Ah okay, great. Did not know there is other hooks in shairport-sync which would block until executed.

mikebrady commented 4 years ago

I've pushed out an update in the development branch with a SIGCHLD handler along the lines you suggest. It should be great if you could try it out and let us know if it fixes the problem. I still don't understand why it happens the way it does (and doesn't happen on other occasions).

mikebrady commented 4 years ago

[Update] Actually I am worried about a race condition between the SIGCHLD handler and a waitpid() call. If the waitpid() call is made and then the SIGCHLD handler is called and reaps the process before waitpid() exits, will waitpid() ever exit?

mikebrady commented 4 years ago

[Further update] It seems as if waitpid() does exit under these circumstances, (whew!), but returns an ECHILD error if the SIGCHLD handler has already reaped the process, which was the case in all the cases I checked. Haven't tried the *BSDs yet though...

patrickjane commented 4 years ago

Okay wait, so I am not sure what handler you implemented, and I don't know the shairport-sync code well. But in general, if you fork a child, you must call waitpid, otherwise it will become a zombie once it terminates. Now since waitpid is blocking, you probably don't want your main process to be sitting there waiting for a child (that is, unless you actually want it to wait until the child finishes). So if your main process should go on with its work, then you would need a handler for SIGCHLD, because this is the signal you will get when the child terminates. So then, you know when to call waitpid.

In both situations ( fork -> waitpid and fork -> SIGCHLD -> waitpid) you will need waitpid or you will get defuncts. So I cannot see how there can be a race condition, because you should install the handler before the fork happens.

The only other option is to set SIGCHLD to SIG_IGN, in this case no waitpid is required. However this is less portable.

Also note that if you are using multithreading (and I saw some pthread methods in the code), traiditional unix signals will be delivered to a random thread. This is pretty much of a pain and breaks traditional signal handling. So usually you get around this by creating a dedicated thread which installs a handler for the signals using pthread-functions (not the traditional signal() etc functions).

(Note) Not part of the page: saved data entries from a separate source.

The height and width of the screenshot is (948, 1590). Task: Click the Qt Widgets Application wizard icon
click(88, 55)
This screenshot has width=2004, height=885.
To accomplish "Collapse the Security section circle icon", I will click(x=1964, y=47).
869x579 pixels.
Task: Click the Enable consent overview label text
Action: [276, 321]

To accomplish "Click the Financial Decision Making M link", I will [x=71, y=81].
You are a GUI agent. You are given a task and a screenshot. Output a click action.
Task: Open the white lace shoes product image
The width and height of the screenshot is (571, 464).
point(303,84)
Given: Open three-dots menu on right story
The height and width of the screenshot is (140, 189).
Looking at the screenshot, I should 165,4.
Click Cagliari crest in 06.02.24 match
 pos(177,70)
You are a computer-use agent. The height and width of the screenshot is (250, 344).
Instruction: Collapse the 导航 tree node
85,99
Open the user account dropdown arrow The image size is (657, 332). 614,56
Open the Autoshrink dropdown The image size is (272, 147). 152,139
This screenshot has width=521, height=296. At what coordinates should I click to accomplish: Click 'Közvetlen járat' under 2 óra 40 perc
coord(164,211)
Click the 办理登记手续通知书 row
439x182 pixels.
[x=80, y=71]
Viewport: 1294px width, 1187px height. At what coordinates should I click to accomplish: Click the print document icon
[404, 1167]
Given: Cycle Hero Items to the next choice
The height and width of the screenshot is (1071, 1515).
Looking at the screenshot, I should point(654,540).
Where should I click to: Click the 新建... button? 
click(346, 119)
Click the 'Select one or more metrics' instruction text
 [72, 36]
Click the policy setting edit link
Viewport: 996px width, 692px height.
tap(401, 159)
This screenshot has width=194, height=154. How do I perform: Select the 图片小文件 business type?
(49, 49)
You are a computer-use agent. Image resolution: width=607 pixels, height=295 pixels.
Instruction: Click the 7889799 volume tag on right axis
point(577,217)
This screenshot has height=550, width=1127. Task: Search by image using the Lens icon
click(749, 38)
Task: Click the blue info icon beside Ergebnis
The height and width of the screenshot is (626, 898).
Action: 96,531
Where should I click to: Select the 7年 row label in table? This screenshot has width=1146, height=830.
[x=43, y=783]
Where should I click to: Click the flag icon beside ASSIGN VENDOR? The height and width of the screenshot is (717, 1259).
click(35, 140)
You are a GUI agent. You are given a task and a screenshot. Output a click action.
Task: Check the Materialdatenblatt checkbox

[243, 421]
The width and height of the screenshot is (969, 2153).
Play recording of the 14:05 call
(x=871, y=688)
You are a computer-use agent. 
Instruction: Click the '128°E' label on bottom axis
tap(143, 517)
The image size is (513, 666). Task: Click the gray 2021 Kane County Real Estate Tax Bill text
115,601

mikebrady commented 4 years ago

Thanks. I've actually implemented a system based on this:

http://www.microhowto.info/howto/reap_zombie_processes_using_a_sigchld_handler.html

using the standard method (not the SIG_IGN method).

Can you point at a discussion of the multithreading issue please?

patrickjane commented 4 years ago

Okay I see. I'm afraid I don't have any documentation at hand beyond what I would find when googling it myself. Normally you would start a simple/small thread which installs signal handlers using pthread_* functions, and then add your logic, in this case the waitpid for the corresponding terminated child.

mikebrady commented 4 years ago

Thanks. Looking at this pretty lucid explanation, it seems that the signal handler, when called, will run in the context of some arbitrary thread. In the case of the SIGCHLD signal handler for Shairport Sync, we are simple executing waitpid()s for any terminated processes, and this will have no direct effect on the threads. Hence, if I understand correctly, we don't care which thread's context the handler runs in.

patrickjane commented 4 years ago

Yeah you're right, maybe in this case (only waitpid) it might in fact be no issue. Will you do any more changes to the dev branch? Otherwise I can test it today after work if you want.

mikebrady commented 4 years ago

No more changes for this issue at present. Also nothing on the pipeline for the next week or so.

mikebrady commented 4 years ago

It would be great if you could test it alright!

patrickjane commented 4 years ago

I can confirm it now seems to work. I don't see any more defuncts when running as other user.

mikebrady commented 4 years ago

Super. Many thanks for your help!

github-actions[bot] commented 3 years ago

This issue has been inactive for 60 days so will be closed 7 days from now. To prevent this, please remove the "stale" label or post a comment.